§ **Work required**: Render each line of the entries below as a numbered list, omitting any blank lines.

§ **Provided entries**:
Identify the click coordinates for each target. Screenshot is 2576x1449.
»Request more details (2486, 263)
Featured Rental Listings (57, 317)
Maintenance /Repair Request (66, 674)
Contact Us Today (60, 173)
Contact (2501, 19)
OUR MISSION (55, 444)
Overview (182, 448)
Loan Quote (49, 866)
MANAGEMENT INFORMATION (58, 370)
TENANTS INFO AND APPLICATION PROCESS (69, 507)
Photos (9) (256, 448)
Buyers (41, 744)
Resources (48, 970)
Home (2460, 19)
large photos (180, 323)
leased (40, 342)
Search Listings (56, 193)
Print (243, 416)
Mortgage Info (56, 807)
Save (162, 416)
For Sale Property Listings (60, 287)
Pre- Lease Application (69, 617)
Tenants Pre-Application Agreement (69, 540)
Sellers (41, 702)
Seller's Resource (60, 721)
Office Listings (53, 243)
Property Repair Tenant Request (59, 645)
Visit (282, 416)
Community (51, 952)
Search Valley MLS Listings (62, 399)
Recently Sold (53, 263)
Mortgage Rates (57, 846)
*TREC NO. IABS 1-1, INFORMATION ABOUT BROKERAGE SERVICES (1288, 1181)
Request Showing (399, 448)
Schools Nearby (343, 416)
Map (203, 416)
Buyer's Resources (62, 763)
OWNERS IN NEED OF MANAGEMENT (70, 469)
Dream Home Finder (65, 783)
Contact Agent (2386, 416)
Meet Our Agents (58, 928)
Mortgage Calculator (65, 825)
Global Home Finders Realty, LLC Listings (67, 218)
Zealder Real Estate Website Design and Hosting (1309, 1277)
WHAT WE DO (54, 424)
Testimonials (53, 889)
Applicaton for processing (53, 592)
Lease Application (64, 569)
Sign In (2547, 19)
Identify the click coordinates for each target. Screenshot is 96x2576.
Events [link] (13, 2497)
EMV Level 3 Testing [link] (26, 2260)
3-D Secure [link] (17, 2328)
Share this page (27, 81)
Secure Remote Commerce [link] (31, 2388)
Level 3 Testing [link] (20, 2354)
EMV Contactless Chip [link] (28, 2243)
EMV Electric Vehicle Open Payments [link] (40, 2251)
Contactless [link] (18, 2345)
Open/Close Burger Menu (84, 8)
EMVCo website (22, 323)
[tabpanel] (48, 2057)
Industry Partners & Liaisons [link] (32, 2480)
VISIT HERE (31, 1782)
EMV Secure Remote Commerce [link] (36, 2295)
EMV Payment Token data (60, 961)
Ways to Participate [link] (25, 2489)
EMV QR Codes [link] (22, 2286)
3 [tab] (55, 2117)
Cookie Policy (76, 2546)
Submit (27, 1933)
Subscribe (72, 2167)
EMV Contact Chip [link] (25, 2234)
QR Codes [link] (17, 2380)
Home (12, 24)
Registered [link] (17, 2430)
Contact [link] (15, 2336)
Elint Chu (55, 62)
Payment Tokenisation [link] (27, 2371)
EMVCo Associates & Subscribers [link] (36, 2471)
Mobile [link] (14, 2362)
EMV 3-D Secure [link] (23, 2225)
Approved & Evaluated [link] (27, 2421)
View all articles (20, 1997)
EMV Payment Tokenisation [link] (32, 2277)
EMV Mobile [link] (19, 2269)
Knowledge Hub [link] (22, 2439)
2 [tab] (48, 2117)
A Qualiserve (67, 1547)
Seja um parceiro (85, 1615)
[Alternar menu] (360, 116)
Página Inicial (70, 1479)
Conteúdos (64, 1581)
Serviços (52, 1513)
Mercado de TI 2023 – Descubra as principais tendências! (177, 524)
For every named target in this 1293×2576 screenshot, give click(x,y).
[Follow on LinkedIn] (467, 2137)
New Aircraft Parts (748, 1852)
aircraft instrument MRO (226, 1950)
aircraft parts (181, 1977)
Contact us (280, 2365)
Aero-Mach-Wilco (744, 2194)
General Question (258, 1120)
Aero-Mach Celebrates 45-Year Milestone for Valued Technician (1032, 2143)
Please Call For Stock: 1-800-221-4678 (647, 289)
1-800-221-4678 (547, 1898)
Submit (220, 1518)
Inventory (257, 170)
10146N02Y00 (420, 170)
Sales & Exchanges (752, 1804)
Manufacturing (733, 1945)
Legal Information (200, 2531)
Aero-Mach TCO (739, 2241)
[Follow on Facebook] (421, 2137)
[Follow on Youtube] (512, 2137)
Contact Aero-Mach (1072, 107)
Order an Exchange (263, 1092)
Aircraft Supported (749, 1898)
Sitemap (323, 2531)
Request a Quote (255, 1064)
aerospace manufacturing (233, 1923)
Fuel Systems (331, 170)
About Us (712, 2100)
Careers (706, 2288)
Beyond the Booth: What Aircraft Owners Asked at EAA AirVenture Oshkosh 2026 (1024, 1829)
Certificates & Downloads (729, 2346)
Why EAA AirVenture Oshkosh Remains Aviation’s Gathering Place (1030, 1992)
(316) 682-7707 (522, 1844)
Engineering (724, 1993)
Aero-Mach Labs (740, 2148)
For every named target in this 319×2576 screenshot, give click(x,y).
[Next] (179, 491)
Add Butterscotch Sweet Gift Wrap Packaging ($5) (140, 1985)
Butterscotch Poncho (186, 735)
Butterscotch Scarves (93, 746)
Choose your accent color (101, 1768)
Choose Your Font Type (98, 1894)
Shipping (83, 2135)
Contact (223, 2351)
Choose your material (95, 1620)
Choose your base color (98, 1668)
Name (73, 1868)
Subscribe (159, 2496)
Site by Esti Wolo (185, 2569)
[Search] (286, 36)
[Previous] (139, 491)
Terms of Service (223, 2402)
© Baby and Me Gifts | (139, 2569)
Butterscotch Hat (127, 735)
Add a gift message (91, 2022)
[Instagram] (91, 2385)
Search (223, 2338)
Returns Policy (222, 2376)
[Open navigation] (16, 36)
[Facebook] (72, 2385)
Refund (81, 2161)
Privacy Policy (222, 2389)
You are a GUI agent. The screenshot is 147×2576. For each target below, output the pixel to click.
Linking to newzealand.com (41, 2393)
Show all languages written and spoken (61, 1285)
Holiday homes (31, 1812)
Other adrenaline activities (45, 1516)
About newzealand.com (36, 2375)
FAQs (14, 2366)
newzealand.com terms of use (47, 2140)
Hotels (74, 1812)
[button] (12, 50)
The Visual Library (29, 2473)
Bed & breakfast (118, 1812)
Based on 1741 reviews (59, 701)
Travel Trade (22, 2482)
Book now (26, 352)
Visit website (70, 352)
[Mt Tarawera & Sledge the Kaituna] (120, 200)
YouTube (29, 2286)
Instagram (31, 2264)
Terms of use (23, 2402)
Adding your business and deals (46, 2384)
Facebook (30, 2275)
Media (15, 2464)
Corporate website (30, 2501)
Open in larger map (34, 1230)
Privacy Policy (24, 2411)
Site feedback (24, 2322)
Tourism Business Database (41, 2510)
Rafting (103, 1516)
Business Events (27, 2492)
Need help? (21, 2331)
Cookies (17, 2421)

§ **Result**:
1. Identify the click coordinates for each target. Screenshot is 2576x1449.
2. »Request more details (2486, 263)
3. Featured Rental Listings (57, 317)
4. Maintenance /Repair Request (66, 674)
5. Contact Us Today (60, 173)
6. Contact (2501, 19)
7. OUR MISSION (55, 444)
8. Overview (182, 448)
9. Loan Quote (49, 866)
10. MANAGEMENT INFORMATION (58, 370)
11. TENANTS INFO AND APPLICATION PROCESS (69, 507)
12. Photos (9) (256, 448)
13. Buyers (41, 744)
14. Resources (48, 970)
15. Home (2460, 19)
16. large photos (180, 323)
17. leased (40, 342)
18. Search Listings (56, 193)
19. Print (243, 416)
20. Mortgage Info (56, 807)
21. Save (162, 416)
22. For Sale Property Listings (60, 287)
23. Pre- Lease Application (69, 617)
24. Tenants Pre-Application Agreement (69, 540)
25. Sellers (41, 702)
26. Seller's Resource (60, 721)
27. Office Listings (53, 243)
28. Property Repair Tenant Request (59, 645)
29. Visit (282, 416)
30. Community (51, 952)
31. Search Valley MLS Listings (62, 399)
32. Recently Sold (53, 263)
33. Mortgage Rates (57, 846)
34. *TREC NO. IABS 1-1, INFORMATION ABOUT BROKERAGE SERVICES (1288, 1181)
35. Request Showing (399, 448)
36. Schools Nearby (343, 416)
37. Map (203, 416)
38. Buyer's Resources (62, 763)
39. OWNERS IN NEED OF MANAGEMENT (70, 469)
40. Dream Home Finder (65, 783)
41. Contact Agent (2386, 416)
42. Meet Our Agents (58, 928)
43. Mortgage Calculator (65, 825)
44. Global Home Finders Realty, LLC Listings (67, 218)
45. Zealder Real Estate Website Design and Hosting (1309, 1277)
46. WHAT WE DO (54, 424)
47. Testimonials (53, 889)
48. Applicaton for processing (53, 592)
49. Lease Application (64, 569)
50. Sign In (2547, 19)
51. Identify the click coordinates for each target. Screenshot is 96x2576.
52. Events [link] (13, 2497)
53. EMV Level 3 Testing [link] (26, 2260)
54. 3-D Secure [link] (17, 2328)
55. Share this page (27, 81)
56. Secure Remote Commerce [link] (31, 2388)
57. Level 3 Testing [link] (20, 2354)
58. EMV Contactless Chip [link] (28, 2243)
59. EMV Electric Vehicle Open Payments [link] (40, 2251)
60. Contactless [link] (18, 2345)
61. Open/Close Burger Menu (84, 8)
62. EMVCo website (22, 323)
63. [tabpanel] (48, 2057)
64. Industry Partners & Liaisons [link] (32, 2480)
65. VISIT HERE (31, 1782)
66. EMV Secure Remote Commerce [link] (36, 2295)
67. EMV Payment Token data (60, 961)
68. Ways to Participate [link] (25, 2489)
69. EMV QR Codes [link] (22, 2286)
70. 3 [tab] (55, 2117)
71. Cookie Policy (76, 2546)
72. Submit (27, 1933)
73. Subscribe (72, 2167)
74. EMV Contact Chip [link] (25, 2234)
75. QR Codes [link] (17, 2380)
76. Home (12, 24)
77. Registered [link] (17, 2430)
78. Contact [link] (15, 2336)
79. Elint Chu (55, 62)
80. Payment Tokenisation [link] (27, 2371)
81. EMVCo Associates & Subscribers [link] (36, 2471)
82. Mobile [link] (14, 2362)
83. EMV 3-D Secure [link] (23, 2225)
84. Approved & Evaluated [link] (27, 2421)
85. View all articles (20, 1997)
86. EMV Payment Tokenisation [link] (32, 2277)
87. EMV Mobile [link] (19, 2269)
88. Knowledge Hub [link] (22, 2439)
89. 2 [tab] (48, 2117)
90. A Qualiserve (67, 1547)
91. Seja um parceiro (85, 1615)
92. [Alternar menu] (360, 116)
93. Página Inicial (70, 1479)
94. Conteúdos (64, 1581)
95. Serviços (52, 1513)
96. Mercado de TI 2023 – Descubra as principais tendências! (177, 524)
97. For every named target in this 1293×2576 screenshot, give click(x,y).
98. [Follow on LinkedIn] (467, 2137)
99. New Aircraft Parts (748, 1852)
100. aircraft instrument MRO (226, 1950)
101. aircraft parts (181, 1977)
102. Contact us (280, 2365)
103. Aero-Mach-Wilco (744, 2194)
104. General Question (258, 1120)
105. Aero-Mach Celebrates 45-Year Milestone for Valued Technician (1032, 2143)
106. Please Call For Stock: 1-800-221-4678 (647, 289)
107. 1-800-221-4678 (547, 1898)
108. Submit (220, 1518)
109. Inventory (257, 170)
110. 10146N02Y00 (420, 170)
111. Sales & Exchanges (752, 1804)
112. Manufacturing (733, 1945)
113. Legal Information (200, 2531)
114. Aero-Mach TCO (739, 2241)
115. [Follow on Facebook] (421, 2137)
116. [Follow on Youtube] (512, 2137)
117. Contact Aero-Mach (1072, 107)
118. Order an Exchange (263, 1092)
119. Aircraft Supported (749, 1898)
120. Sitemap (323, 2531)
121. Request a Quote (255, 1064)
122. aerospace manufacturing (233, 1923)
123. Fuel Systems (331, 170)
124. About Us (712, 2100)
125. Careers (706, 2288)
126. Beyond the Booth: What Aircraft Owners Asked at EAA AirVenture Oshkosh 2026 (1024, 1829)
127. Certificates & Downloads (729, 2346)
128. Why EAA AirVenture Oshkosh Remains Aviation’s Gathering Place (1030, 1992)
129. (316) 682-7707 (522, 1844)
130. Engineering (724, 1993)
131. Aero-Mach Labs (740, 2148)
132. For every named target in this 319×2576 screenshot, give click(x,y).
133. [Next] (179, 491)
134. Add Butterscotch Sweet Gift Wrap Packaging ($5) (140, 1985)
135. Butterscotch Poncho (186, 735)
136. Butterscotch Scarves (93, 746)
137. Choose your accent color (101, 1768)
138. Choose Your Font Type (98, 1894)
139. Shipping (83, 2135)
140. Contact (223, 2351)
141. Choose your material (95, 1620)
142. Choose your base color (98, 1668)
143. Name (73, 1868)
144. Subscribe (159, 2496)
145. Site by Esti Wolo (185, 2569)
146. [Search] (286, 36)
147. [Previous] (139, 491)
148. Terms of Service (223, 2402)
149. © Baby and Me Gifts | (139, 2569)
150. Butterscotch Hat (127, 735)
151. Add a gift message (91, 2022)
152. [Instagram] (91, 2385)
153. Search (223, 2338)
154. Returns Policy (222, 2376)
155. [Open navigation] (16, 36)
156. [Facebook] (72, 2385)
157. Refund (81, 2161)
158. Privacy Policy (222, 2389)
159. You are a GUI agent. The screenshot is 147×2576. For each target below, output the pixel to click.
160. Linking to newzealand.com (41, 2393)
161. Show all languages written and spoken (61, 1285)
162. Holiday homes (31, 1812)
163. Other adrenaline activities (45, 1516)
164. About newzealand.com (36, 2375)
165. FAQs (14, 2366)
166. newzealand.com terms of use (47, 2140)
167. Hotels (74, 1812)
168. [button] (12, 50)
169. The Visual Library (29, 2473)
170. Bed & breakfast (118, 1812)
171. Based on 1741 reviews (59, 701)
172. Travel Trade (22, 2482)
173. Book now (26, 352)
174. Visit website (70, 352)
175. [Mt Tarawera & Sledge the Kaituna] (120, 200)
176. YouTube (29, 2286)
177. Instagram (31, 2264)
178. Terms of use (23, 2402)
179. Adding your business and deals (46, 2384)
180. Facebook (30, 2275)
181. Media (15, 2464)
182. Corporate website (30, 2501)
183. Open in larger map (34, 1230)
184. Privacy Policy (24, 2411)
185. Site feedback (24, 2322)
186. Tourism Business Database (41, 2510)
187. Rafting (103, 1516)
188. Business Events (27, 2492)
189. Need help? (21, 2331)
190. Cookies (17, 2421)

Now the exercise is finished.